In the gig economy workers get paid for the “gigs” that they do, such as food delivery, parcel delivery, car journey, property hire etc. Well-known gig economy firms include Uber, Deliveroo, Hermes, and Airbnb. The term “gig” comes from the music industry and describes jobs that only last for a short period of time, or gig.
The gig economy evolved through entrepreneurial firms striving for efficiency and offering small pieces of work to people on an “as needed” basis. Apps were then developed as an efficient mechanism of linking workers to their gigs.
Working in the gig economy
People who work within the gig economy often find work through apps or platforms, and they work on demand. This means that when there is no demand, the worker does not receive work and therefore does not receive any income. Gig economy workers are not usually employees because there is no requirement for them to accept work, nor be provided with ongoing work. Usually gig workers are paid on an outputs basis, e.g. number of parcels delivered, journeys undertaken, nights accommodation provided.
What’s good about the gig economy?
As there is no requirement to accept the gigs offered, then gig workers have complete flexibility in choosing where and when they work. This means that they can juggle other priorities in their life, choosing to gig on the side alongside permanent employment, or some do multiple gigs simultaneously – e.g. accepting food delivery gigs whilst also delivering parcels. Such multiple gigging is perfectly acceptable because, by definition, the worker is not an employee and therefore is free to work for many different companies.
Companies benefit from a gig workforce because it is so efficient, i.e. they only have to pay workers when there is demand for the work to be done. And because gig workers are not usually employees then they don’t incur staff costs when the demand is not there. Also, there are no overheads associated with employment such as employers NICs, paid holiday, minimum wage, pension etc.
Why is it controversial?
The fact that gig workers do not have minimum rights and are not employees is controversial as workers are not protected against exploitation. Many people say that working in the gig economy is precarious because there is not guarantee of ongoing work and no entitlement to any redundancy protections.
In some cases workers might not realise that they are not actually entitled to sick leave, paid holiday etc, and it may come as an unpleasant surprise. There have been a number of tribunals where gig workers claim they are not genuinely self-employed, and that they should actually be entitled to worker rights. Uber is the most high-profile such case.
As a result of the controversy, some gig economy companies are offering their workers a choice on how to be engaged, i.e. whether self-employed or a worker with certain rights. Some companies also offer their self-employed gig workers an option to receive certain benefits such as paid holiday.
What are my rights as a gig worker?
Most gig workers are self-employed which means that they have no minimum rights or statutory protections. However it is not necessarily that straight forward. In the UK’s employment law there is a category of self-employed person who undertakes work as part of someone else’s business, this is called a “limb (b) worker”. Legally, this category of worker is entitled to certain minimum rights including national minimum wage, rest breaks, paid holiday.
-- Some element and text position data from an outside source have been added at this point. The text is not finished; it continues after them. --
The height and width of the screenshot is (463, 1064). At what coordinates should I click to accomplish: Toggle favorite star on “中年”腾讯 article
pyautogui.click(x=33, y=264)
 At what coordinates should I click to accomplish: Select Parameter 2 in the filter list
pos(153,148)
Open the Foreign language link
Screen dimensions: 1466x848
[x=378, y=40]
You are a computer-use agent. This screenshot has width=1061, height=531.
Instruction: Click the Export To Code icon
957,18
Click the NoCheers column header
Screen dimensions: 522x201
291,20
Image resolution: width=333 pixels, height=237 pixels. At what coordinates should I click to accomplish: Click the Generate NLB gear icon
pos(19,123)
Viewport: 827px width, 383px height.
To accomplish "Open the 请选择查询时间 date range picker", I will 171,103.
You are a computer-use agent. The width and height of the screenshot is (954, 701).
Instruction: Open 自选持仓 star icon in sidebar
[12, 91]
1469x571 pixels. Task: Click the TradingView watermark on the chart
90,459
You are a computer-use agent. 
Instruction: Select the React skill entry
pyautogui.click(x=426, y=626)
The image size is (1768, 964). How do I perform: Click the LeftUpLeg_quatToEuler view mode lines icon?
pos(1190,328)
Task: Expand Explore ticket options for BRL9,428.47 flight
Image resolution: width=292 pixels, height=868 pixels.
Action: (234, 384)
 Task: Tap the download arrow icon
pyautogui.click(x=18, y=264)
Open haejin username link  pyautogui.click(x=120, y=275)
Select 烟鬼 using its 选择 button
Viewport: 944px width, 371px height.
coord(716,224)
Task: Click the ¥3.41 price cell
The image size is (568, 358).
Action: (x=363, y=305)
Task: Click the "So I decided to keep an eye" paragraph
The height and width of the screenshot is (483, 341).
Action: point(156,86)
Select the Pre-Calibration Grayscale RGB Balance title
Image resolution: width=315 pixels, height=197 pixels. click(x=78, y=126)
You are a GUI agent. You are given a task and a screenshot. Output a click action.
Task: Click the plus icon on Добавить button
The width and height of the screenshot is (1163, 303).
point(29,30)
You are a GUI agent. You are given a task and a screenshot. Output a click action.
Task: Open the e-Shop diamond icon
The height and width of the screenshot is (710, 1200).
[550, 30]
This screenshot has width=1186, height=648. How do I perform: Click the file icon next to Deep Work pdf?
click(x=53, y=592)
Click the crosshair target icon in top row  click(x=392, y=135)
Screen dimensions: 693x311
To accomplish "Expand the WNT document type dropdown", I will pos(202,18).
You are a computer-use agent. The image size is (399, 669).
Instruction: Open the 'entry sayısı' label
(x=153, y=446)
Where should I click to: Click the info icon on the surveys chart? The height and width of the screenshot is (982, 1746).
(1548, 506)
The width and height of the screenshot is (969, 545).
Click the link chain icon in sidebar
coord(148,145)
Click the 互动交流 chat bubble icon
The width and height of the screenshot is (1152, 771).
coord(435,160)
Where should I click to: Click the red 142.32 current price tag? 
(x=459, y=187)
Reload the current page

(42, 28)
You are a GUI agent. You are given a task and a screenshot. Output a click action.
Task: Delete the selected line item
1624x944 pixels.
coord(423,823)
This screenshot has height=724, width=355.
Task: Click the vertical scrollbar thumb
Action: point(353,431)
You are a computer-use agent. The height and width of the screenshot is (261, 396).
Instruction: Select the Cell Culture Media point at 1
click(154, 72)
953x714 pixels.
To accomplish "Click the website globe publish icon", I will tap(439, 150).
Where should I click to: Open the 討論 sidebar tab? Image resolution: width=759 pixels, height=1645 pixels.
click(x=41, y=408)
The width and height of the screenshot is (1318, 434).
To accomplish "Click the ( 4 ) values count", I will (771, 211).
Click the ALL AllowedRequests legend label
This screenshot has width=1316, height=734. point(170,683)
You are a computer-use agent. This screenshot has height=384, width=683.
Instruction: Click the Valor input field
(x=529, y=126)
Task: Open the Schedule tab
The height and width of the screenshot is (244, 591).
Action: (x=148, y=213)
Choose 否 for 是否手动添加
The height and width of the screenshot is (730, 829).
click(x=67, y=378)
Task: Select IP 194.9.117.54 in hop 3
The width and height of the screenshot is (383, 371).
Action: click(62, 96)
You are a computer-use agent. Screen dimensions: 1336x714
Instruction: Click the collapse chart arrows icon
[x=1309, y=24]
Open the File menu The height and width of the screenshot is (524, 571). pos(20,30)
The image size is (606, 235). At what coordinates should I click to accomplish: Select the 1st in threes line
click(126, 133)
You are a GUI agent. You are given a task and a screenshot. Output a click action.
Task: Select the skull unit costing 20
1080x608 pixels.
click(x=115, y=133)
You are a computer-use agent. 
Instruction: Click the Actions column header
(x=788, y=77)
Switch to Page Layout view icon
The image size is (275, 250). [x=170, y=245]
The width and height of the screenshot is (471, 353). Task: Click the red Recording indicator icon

The various gig economy tribunals centre around whether the gig workers are genuinely self-employed, or actually “limb (b) workers”. Employment status is complicated and it can take many years for tribunals to conclude firmly.
So whilst you might be engaged by a company on a self-employed basis, the facts of how your relationship with the company might actually be more akin to a “limb (b) worker”. You can take your “employer” to court if you feel that you are not receiving the rights and protections that you should. You should seek legal advice first.